Since he lived in the Washington, DC area, he had been briefly recalled to active duty after the 911 attack on the Pentagon. He had assisted with the ministerial and spiritual needs of the military victims and their families, so I knew he was experienced in consoling individuals touched by terrorism. When I learned that I would become the commanding officer (CO) of a combat support hospital in Kuwait working under the US Army, I had asked for and been given permission to recruit “volunteers” for authorized billets in my unit for this yearlong deployment in 2005. However, once sailors received their orders, deployment was no longer voluntary.

The chaplain billet is exceedingly important to the success of any CO. A unit chaplain, particularly when deployed far from home, understands and appreciates better than most the heart and soul of the unit. Unit members often feel most comfortable taking their personal problems to the chaplain for advice, guidance, counseling, and consoling. They also understand that anything said to the chaplain is confidential.

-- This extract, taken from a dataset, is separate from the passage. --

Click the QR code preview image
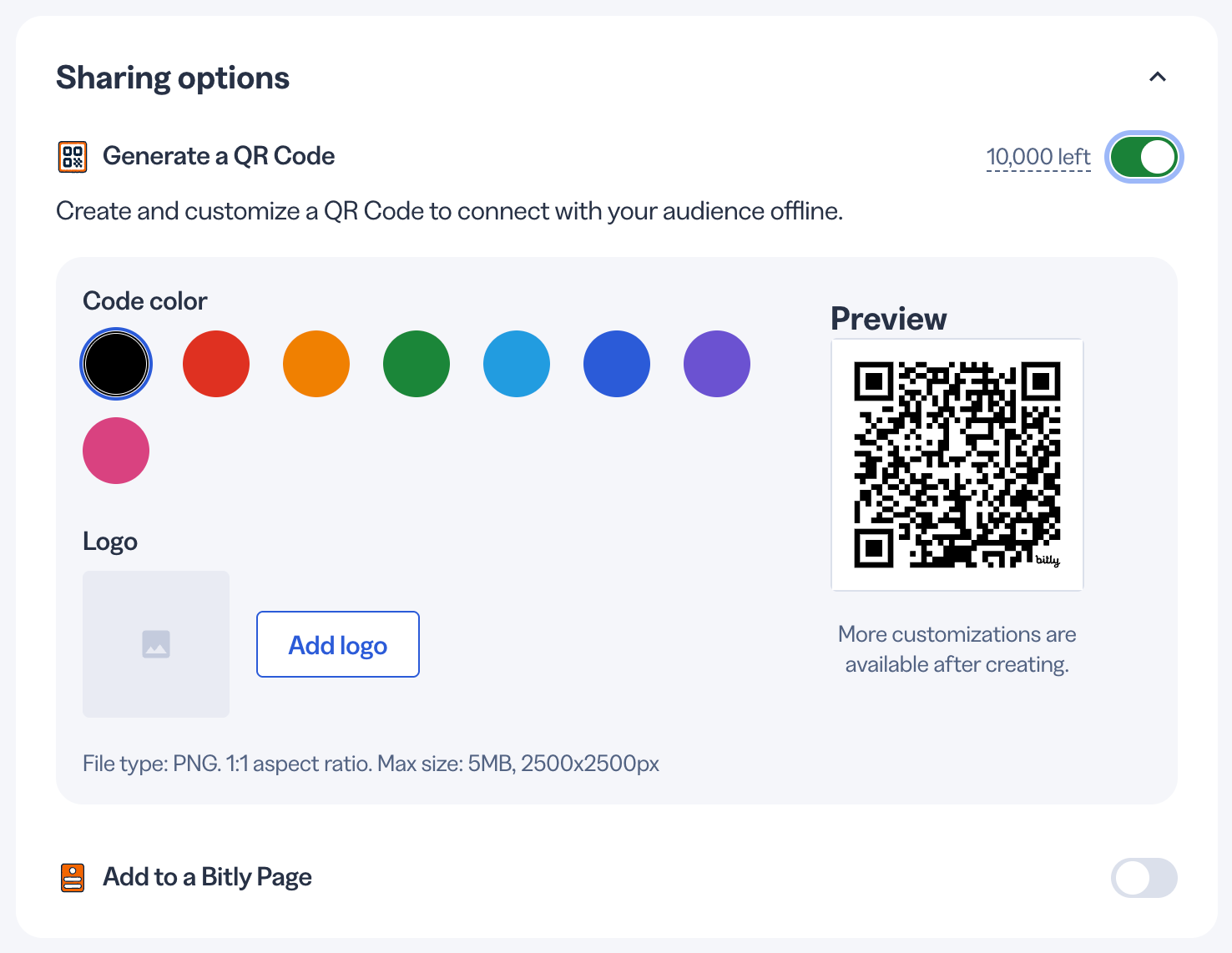The width and height of the screenshot is (1232, 953). (957, 465)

That chaplain confidentiality, however, is a two-edge sword for the CO. It does little good if one of the troops is on the verge of breaking, and the CO is unaware.

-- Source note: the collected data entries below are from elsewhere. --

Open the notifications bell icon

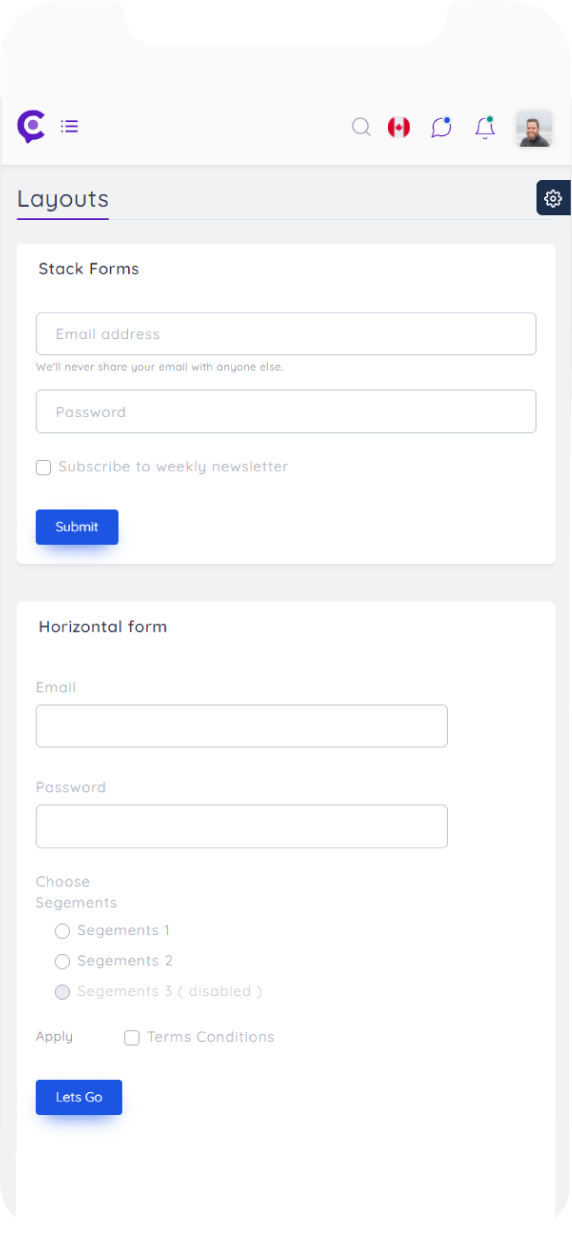pyautogui.click(x=485, y=127)
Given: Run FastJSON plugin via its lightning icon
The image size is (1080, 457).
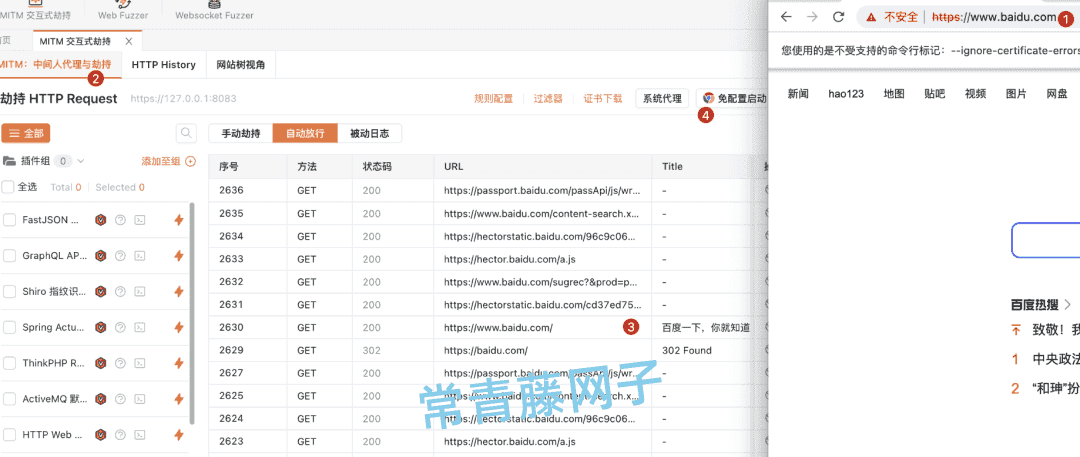Looking at the screenshot, I should (x=179, y=220).
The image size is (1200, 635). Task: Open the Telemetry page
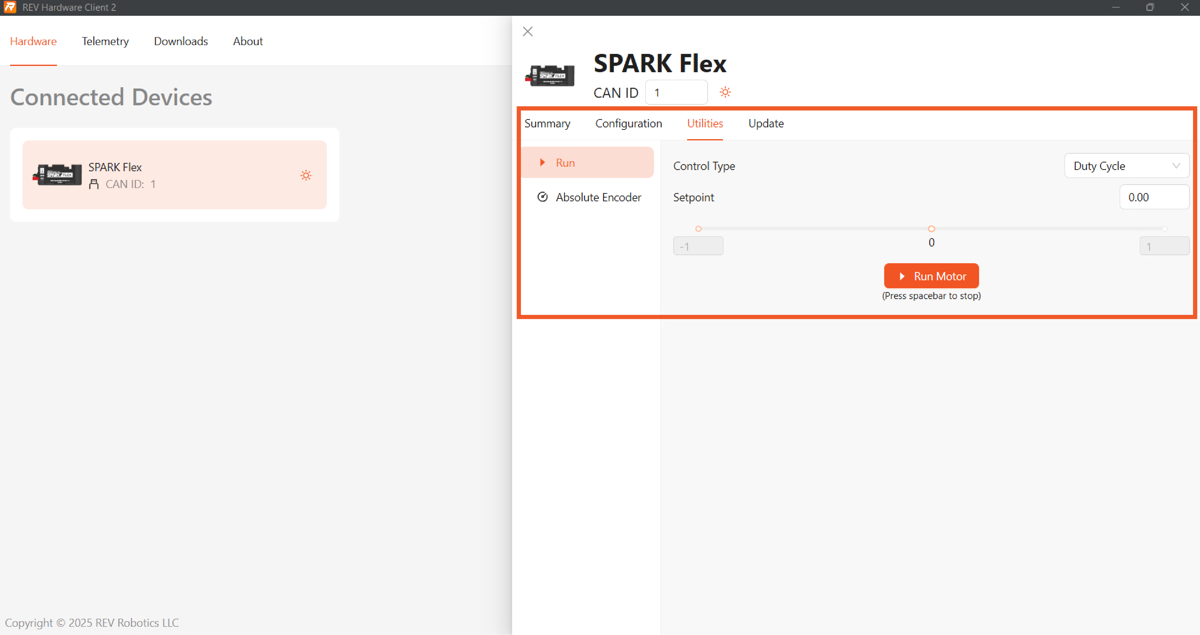(x=105, y=42)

While I was in Kuwait, there were several suicides amongst US troops, all self-inflicted gunshot fatalities. That should come as little surprise in a location where everyone has ready access to weapons and is conducive to feeling helpless and hopeless. For example, one young soldier learned from a friend back home that his wife was cheating on him. That soldier’s escape was to put the barrel of his M16 rifle in his mouth and push the trigger.

If the chaplain learned of stressful situations, I wanted to be informed.

I would eventually terminate the orders of around fifteen sailors so they could be sent home early. The reasons for these actions fell into three categories: medical issues, psychiatric issues, and childcare plans of single parents that had fallen apart. These matters often first presented to the chaplain. Without disclosing specifics, the chaplain would describe these situations to me. I could then suggest to the chaplain how to advise these individuals so I could be openly informed of their issues and take actions to address them.

As another example, a corpsman went to the chaplain describing personal anguish caused by the joking and eating that occurred in the back of ambulances transporting the bodies of dead troops from the hospital to the mortuary affairs unit located near KCI (Kuwait City International airport).

The chaplain suggested that he personally accompany the transfer of all bodies. “No one would joke or eat in the ambulance in my presence after I prayed for the soul of a deceased service member and asked God to comfort their family members.” This became one of the chaplain’s additional self-imposed duties. This solution did not require open violation of the confidence expected by the corpsman who made the complaint; nor did it require me to stifle humor interpreted as disrespect. I was disinclined to take that action, as humor was the most utilized psychological adaptive behavior to deal with the tragedy and insanity of war.

Yes, I needed and wanted this chaplain for my unit. I knew that he knew how to minister to the spiritual needs of wounded troops and speak to them in their language, and that he could and would handle the stress in a combat support hospital. We had an interpersonal relationship of understanding and trust forged over a prior six-year history of military experience that I would not have with another chaplain randomly assigned to my unit by the Navy.

Chaps accepted my offer to “volunteer” for this deployment after he obtained the blessing of his wife and children. However, I knew it was an offer that he would not turn down. I knew that because of our six-year shared military history. I knew that because I was offering him an experience that would be the pinnacle of his military career. And I knew that because I was offering him the opportunity to live the most tangible purpose for why he had originally joined the military.

 


 

JACK E. RIGGS is Professor of Neurology at West Virginia University. He spent twenty-nine years in the Navy Reserve before retiring as a Navy captain. He served almost one year as commanding officer of a combat support hospital in the Middle East.